((
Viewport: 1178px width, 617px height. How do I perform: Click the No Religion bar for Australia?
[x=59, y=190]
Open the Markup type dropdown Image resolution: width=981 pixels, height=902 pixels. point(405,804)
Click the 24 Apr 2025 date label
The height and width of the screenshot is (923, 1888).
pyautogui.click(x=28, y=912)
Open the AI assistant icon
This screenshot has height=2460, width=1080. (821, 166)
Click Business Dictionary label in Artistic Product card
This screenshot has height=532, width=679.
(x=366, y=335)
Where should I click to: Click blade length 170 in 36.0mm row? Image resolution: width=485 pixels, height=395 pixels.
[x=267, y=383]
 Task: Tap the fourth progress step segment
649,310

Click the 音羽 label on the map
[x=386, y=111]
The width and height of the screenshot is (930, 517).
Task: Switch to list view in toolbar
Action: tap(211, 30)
))
Could you reproduce every line of the listing exactly?

Your solution |
Viewport: 1178px width, 617px height. How do I perform: Click the No Religion bar for Australia?
[x=59, y=190]
Open the Markup type dropdown Image resolution: width=981 pixels, height=902 pixels. point(405,804)
Click the 24 Apr 2025 date label
The height and width of the screenshot is (923, 1888).
pyautogui.click(x=28, y=912)
Open the AI assistant icon
This screenshot has height=2460, width=1080. (821, 166)
Click Business Dictionary label in Artistic Product card
This screenshot has height=532, width=679.
(x=366, y=335)
Where should I click to: Click blade length 170 in 36.0mm row? Image resolution: width=485 pixels, height=395 pixels.
[x=267, y=383]
 Task: Tap the fourth progress step segment
649,310

Click the 音羽 label on the map
[x=386, y=111]
The width and height of the screenshot is (930, 517).
Task: Switch to list view in toolbar
Action: tap(211, 30)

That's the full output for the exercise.